Für Marion von Nolting war es Zeit für den Rückzug, auch ohne Virus. 25 Jahre, am Ende ist die Zeit doch wie im Flug vergangen, nun soll noch ein bisschen mehr Zeit für Reisen und Theater und Kunstausstellungen auch fern der Wahlheimat in Neuenhain sein, wo sie einst mit Mann und drei Kindern hingezogen ist. Wäre mit Pit Knorr tatsächlich der 25. Jahrestag im Laden gewesen. Am 1. April 1995 hat Gunter Klärner ihr den Schlüssel in die Hand gedrückt. Eine Halbtagsstelle hatte sie gesucht, Klärner hat das volle Programm geboten und nach mehr gefragt, „zack, war ich ins kalte Wasser gestoßen und als Geschäftsfrau in völligem Neuland“, erinnert sich die gelernte Buchhändlerin. In der legendären „Frankfurter Bücherstube“ hat sie volontiert, 20 Jahre nach Gunter Klärner, das hat irgendwie verbunden.
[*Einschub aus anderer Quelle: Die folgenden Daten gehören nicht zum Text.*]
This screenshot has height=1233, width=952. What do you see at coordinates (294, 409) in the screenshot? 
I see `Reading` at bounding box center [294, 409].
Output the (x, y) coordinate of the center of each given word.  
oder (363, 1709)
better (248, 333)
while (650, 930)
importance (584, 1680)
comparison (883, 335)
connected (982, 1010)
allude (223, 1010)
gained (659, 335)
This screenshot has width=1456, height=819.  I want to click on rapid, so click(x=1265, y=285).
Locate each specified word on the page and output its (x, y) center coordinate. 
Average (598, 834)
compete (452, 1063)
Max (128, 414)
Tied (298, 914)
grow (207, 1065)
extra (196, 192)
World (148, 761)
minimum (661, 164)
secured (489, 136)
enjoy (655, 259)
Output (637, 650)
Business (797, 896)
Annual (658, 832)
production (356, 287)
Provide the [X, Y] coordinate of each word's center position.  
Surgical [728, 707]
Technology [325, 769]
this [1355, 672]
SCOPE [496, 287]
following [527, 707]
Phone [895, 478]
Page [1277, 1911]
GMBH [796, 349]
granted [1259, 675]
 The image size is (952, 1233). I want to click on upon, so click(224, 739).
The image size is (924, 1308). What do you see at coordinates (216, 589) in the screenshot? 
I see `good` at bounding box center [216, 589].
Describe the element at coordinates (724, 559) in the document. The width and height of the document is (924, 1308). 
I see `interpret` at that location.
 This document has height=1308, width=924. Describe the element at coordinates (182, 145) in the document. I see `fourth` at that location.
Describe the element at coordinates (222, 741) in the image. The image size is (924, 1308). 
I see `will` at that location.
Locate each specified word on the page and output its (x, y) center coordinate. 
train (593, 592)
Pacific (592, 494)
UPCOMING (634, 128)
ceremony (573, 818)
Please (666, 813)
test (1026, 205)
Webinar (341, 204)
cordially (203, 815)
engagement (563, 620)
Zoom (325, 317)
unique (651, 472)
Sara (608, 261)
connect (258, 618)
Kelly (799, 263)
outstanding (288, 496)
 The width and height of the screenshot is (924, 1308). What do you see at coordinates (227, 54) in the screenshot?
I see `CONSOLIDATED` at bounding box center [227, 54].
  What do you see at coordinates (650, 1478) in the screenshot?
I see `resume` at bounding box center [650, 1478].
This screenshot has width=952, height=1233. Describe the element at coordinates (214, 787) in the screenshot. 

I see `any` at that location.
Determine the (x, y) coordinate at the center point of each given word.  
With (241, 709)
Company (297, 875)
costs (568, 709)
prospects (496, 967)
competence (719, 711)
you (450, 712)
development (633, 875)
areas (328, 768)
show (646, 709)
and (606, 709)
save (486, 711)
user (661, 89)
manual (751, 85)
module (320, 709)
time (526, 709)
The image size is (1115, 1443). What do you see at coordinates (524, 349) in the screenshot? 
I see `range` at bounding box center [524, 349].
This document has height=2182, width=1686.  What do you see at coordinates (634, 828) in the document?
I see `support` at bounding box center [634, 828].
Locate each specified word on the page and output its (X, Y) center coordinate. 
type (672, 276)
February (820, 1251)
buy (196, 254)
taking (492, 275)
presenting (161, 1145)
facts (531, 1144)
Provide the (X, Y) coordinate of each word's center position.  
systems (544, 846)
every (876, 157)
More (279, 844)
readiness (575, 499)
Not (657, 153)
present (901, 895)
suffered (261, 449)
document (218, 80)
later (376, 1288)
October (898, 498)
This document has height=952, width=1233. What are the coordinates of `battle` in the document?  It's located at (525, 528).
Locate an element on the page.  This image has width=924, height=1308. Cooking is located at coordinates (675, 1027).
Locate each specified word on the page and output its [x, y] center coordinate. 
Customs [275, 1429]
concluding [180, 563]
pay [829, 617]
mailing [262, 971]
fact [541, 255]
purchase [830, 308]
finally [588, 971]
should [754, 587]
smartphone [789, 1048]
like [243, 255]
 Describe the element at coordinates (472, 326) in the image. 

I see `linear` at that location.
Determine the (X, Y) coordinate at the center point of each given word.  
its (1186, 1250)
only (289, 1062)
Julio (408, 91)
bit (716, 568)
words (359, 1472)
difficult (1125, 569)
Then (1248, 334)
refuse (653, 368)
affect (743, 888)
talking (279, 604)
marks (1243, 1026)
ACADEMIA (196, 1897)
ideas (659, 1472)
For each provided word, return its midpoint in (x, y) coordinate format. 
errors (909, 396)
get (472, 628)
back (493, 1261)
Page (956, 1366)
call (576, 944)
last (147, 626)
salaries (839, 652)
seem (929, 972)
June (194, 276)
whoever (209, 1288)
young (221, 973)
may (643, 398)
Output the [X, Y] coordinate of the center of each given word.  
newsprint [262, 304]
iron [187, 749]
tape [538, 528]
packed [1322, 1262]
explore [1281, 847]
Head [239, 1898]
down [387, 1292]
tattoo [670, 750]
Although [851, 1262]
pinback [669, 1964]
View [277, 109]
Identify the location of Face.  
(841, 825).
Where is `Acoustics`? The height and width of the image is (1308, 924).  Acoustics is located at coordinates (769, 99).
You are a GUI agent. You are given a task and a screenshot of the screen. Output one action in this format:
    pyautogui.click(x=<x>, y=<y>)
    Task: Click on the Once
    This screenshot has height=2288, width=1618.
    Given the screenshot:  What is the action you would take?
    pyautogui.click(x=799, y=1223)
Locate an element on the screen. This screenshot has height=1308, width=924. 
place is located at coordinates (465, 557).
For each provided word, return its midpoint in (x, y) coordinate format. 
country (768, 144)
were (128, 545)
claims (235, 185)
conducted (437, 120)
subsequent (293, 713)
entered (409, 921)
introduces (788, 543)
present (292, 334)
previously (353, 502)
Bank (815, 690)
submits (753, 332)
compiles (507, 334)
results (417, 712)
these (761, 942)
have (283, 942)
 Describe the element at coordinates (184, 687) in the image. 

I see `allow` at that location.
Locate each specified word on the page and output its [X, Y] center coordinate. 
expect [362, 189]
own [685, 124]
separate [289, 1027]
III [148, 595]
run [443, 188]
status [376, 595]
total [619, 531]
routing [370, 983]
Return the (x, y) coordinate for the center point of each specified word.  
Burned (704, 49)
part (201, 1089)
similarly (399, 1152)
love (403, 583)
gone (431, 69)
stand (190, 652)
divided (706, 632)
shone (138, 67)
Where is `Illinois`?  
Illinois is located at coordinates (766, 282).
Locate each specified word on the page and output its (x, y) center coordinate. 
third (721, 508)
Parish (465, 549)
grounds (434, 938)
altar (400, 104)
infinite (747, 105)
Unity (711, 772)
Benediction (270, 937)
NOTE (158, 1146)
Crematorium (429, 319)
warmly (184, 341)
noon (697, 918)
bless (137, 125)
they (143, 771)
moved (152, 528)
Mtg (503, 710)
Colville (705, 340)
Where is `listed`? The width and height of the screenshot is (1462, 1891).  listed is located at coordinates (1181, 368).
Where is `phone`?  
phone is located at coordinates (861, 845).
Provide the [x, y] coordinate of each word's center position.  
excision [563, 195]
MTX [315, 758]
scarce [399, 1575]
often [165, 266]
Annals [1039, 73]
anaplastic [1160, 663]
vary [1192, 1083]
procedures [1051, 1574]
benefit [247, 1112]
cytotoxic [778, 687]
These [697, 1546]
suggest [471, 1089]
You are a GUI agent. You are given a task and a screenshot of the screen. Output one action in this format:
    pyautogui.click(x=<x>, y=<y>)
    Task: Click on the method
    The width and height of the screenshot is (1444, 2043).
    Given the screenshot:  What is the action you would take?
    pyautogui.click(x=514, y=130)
Die Liebe zum Beruf ist spürbar im Gespräch mit Marion von Nolting. Ist sichtbar, wenn sie mit sanfter Hand über ein besonders schönes Werk streicht. Nun ist die Zeit der Resteverteilung gekommen. Für Regalteile gibt es Interessenten, Bücherliebhaber, die sonst vorbeischauen in solchen Fällen und mit ähnlicher Empathie über Meisterwerke der Literatur und der Buchkunst streichen, müssen sich nun per Telefon melden und eine Abholung vereinbaren, „einiges geht mit nach Hause“, sagen Mutter und Tochter von Nolting fast im Gleichtakt. Ein Ausverkauf unter dramatisch geänderten Vorzeichen. Ein Verlust für die Oberurseler Bücherwelt.